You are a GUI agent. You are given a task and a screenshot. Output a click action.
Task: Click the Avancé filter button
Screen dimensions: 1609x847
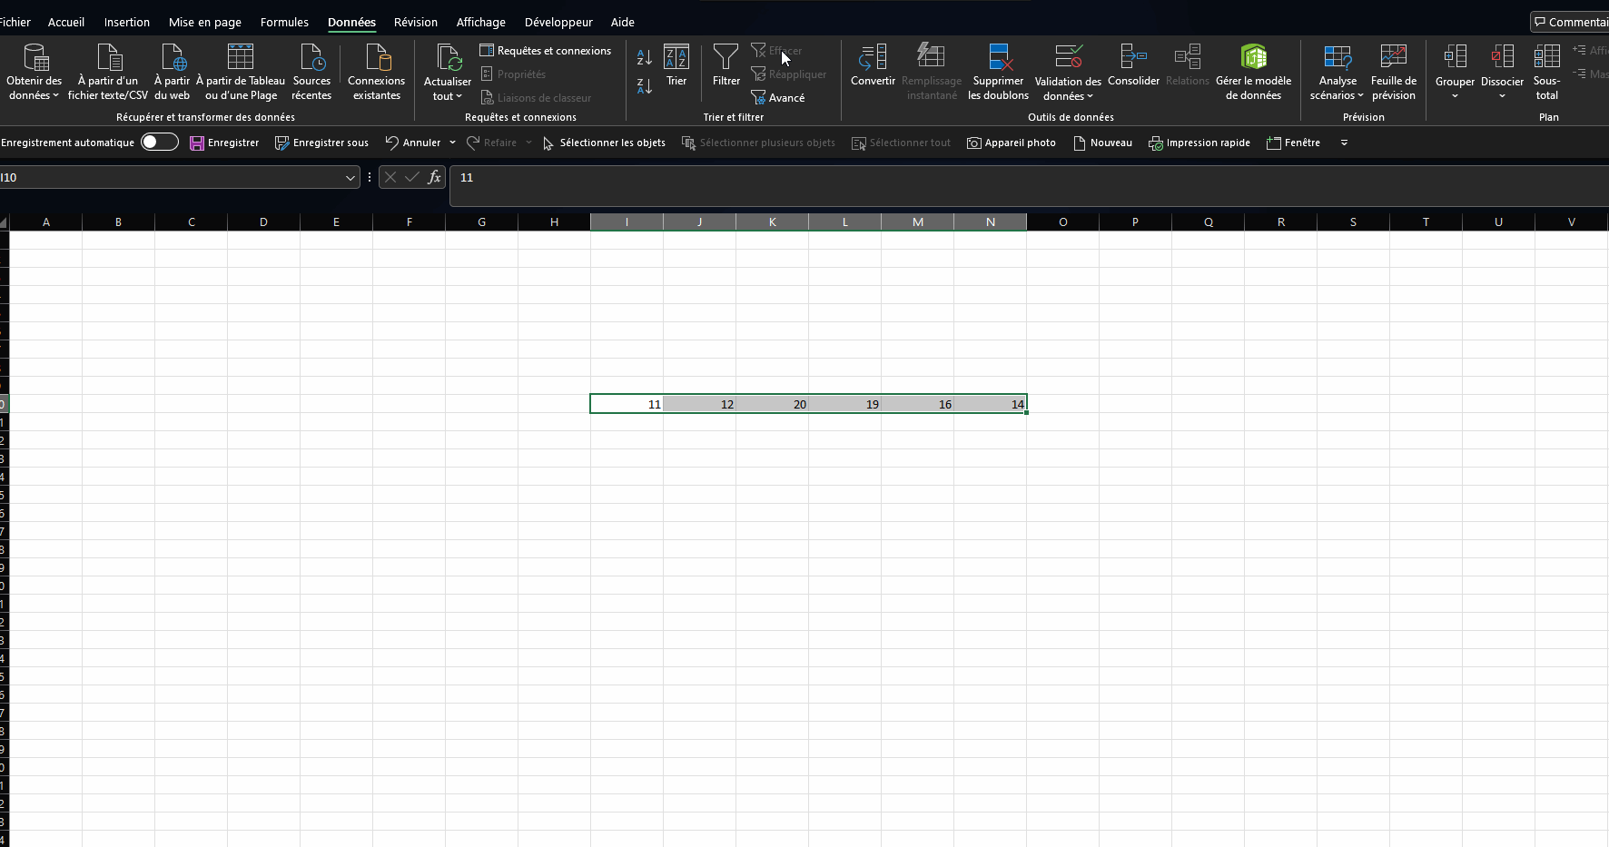pos(778,98)
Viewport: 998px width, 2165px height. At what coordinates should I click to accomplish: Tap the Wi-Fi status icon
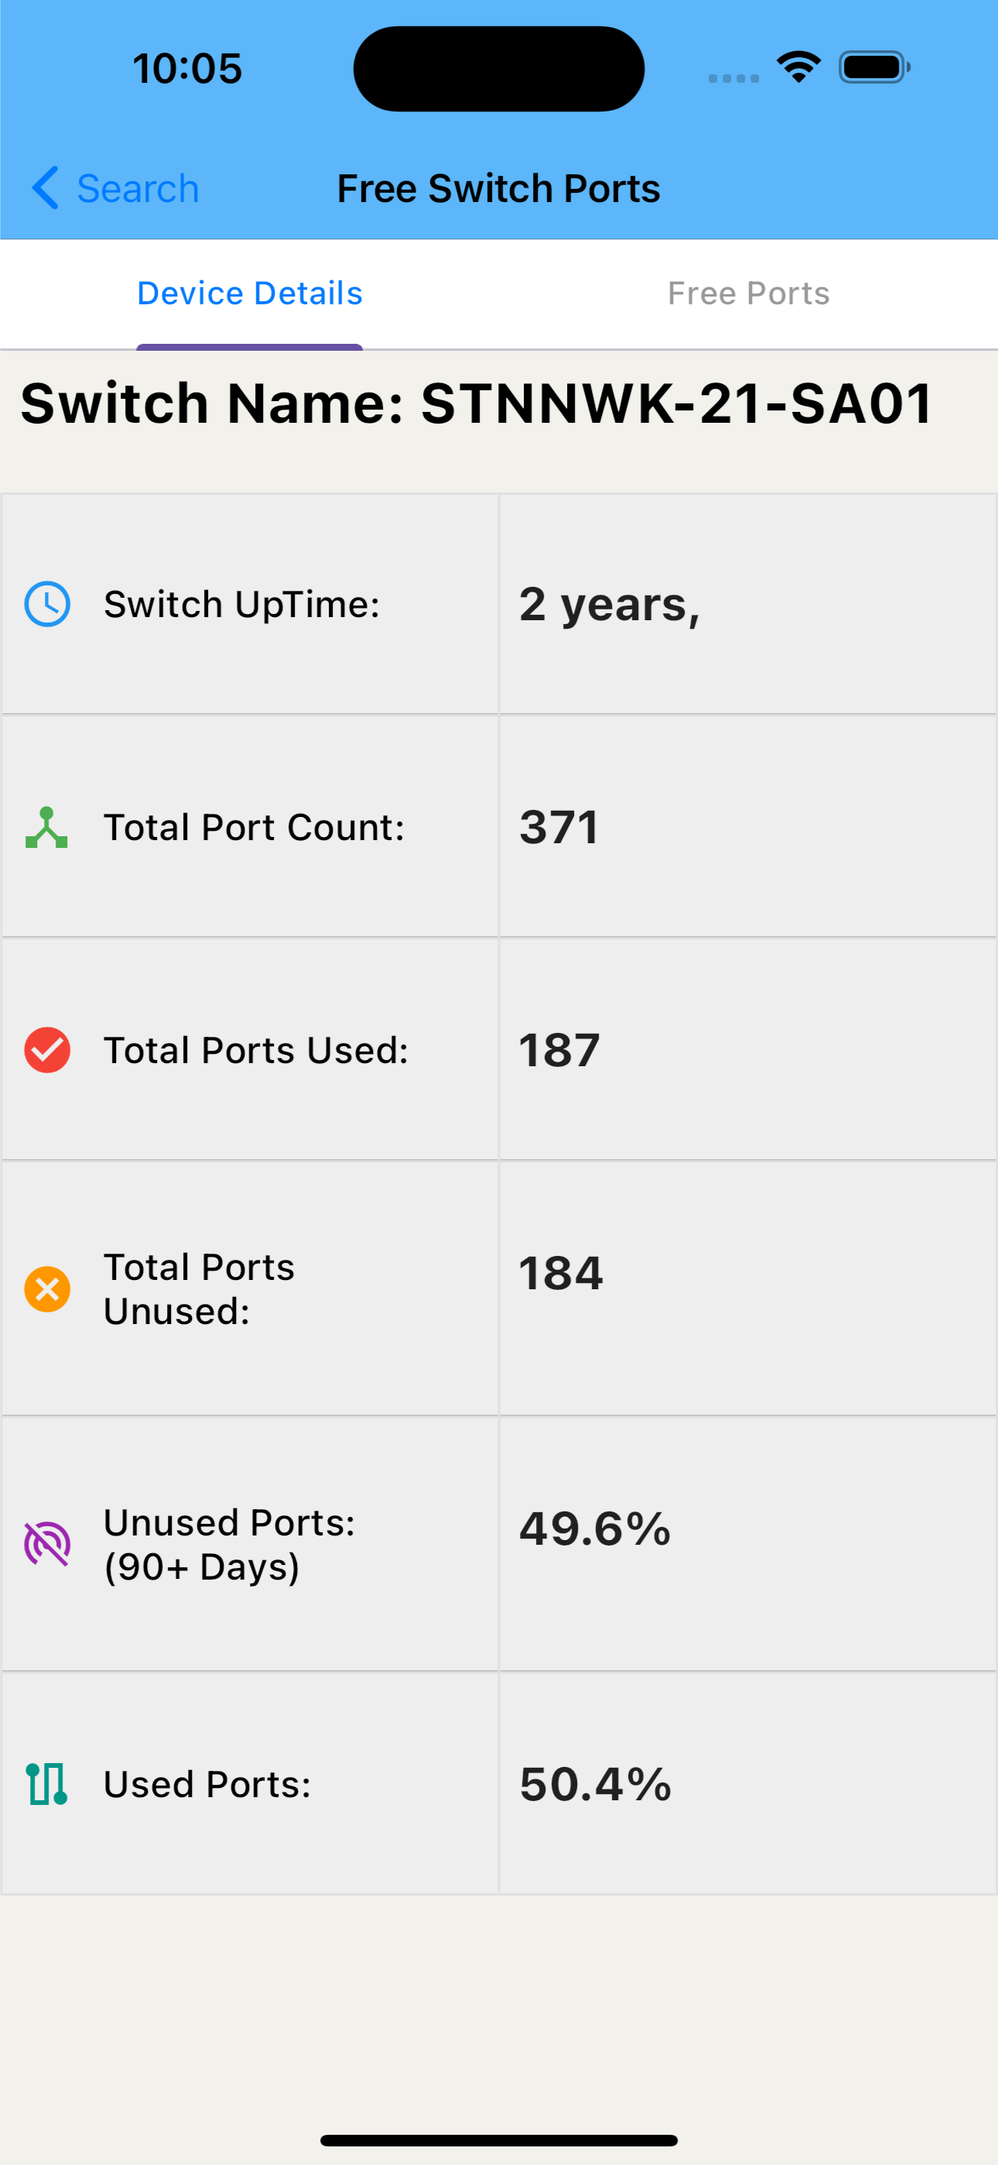(x=798, y=67)
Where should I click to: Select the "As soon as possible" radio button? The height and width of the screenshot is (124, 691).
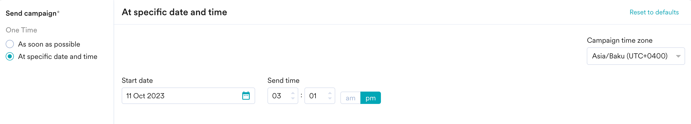point(10,44)
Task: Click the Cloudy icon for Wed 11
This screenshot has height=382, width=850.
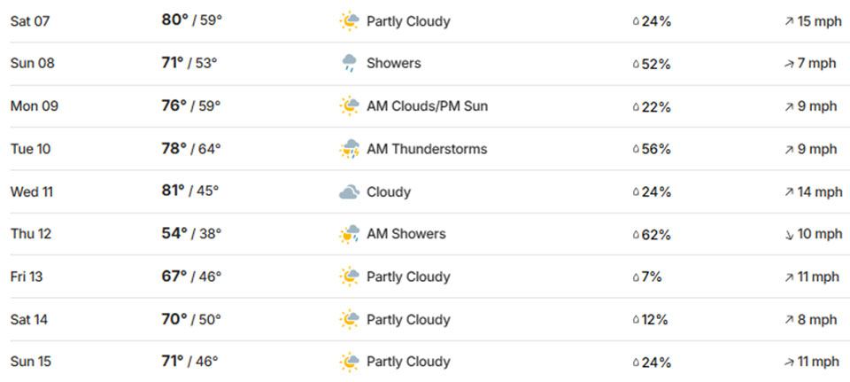Action: pyautogui.click(x=349, y=192)

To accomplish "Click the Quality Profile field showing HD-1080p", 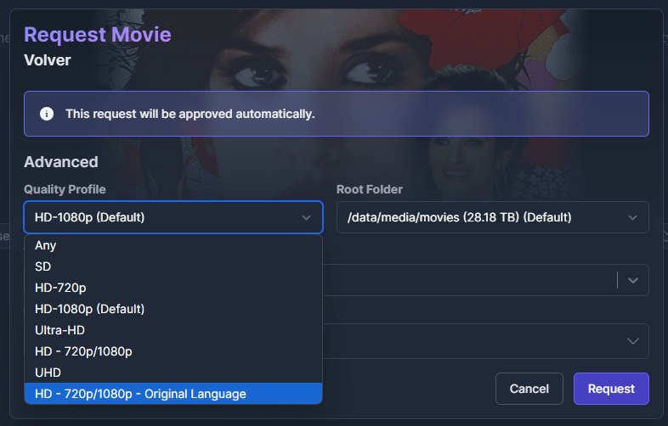I will click(x=161, y=217).
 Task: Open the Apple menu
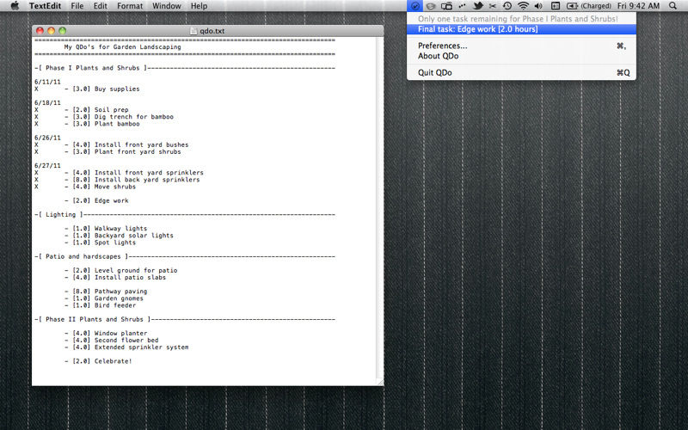[x=15, y=6]
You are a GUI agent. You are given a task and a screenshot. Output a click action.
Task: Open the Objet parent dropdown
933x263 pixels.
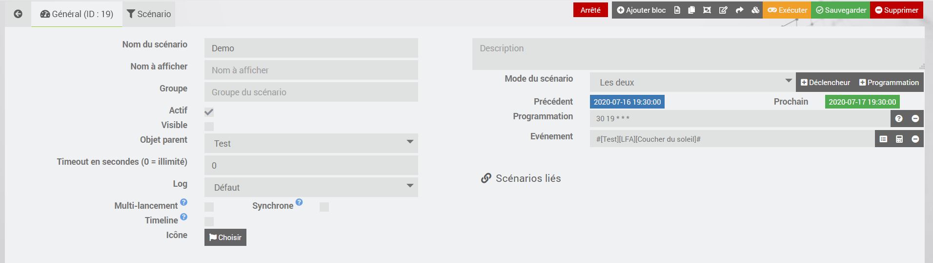click(311, 143)
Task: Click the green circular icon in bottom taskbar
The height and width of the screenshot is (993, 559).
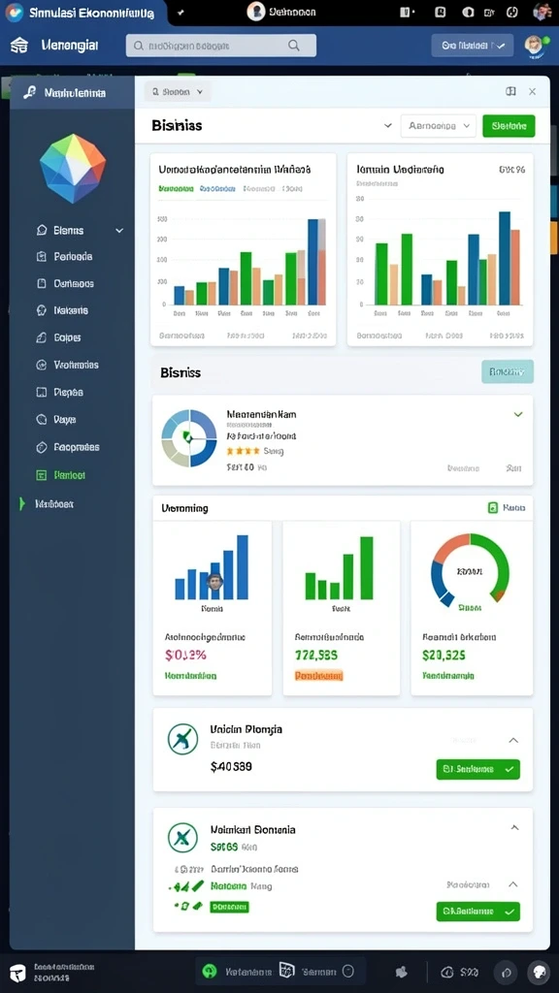Action: point(210,971)
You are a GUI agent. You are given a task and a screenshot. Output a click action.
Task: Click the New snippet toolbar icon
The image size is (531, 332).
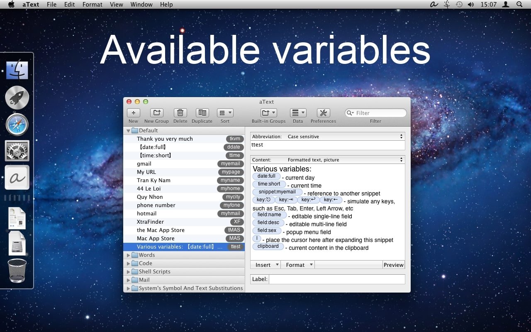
**********
**What you will do**
What is needed is an exact restatement of every line from the line containing "Task: Click the New snippet toolbar icon" through the last line of the records, minus any pictures.

**Response**
Task: Click the New snippet toolbar icon
The image size is (531, 332).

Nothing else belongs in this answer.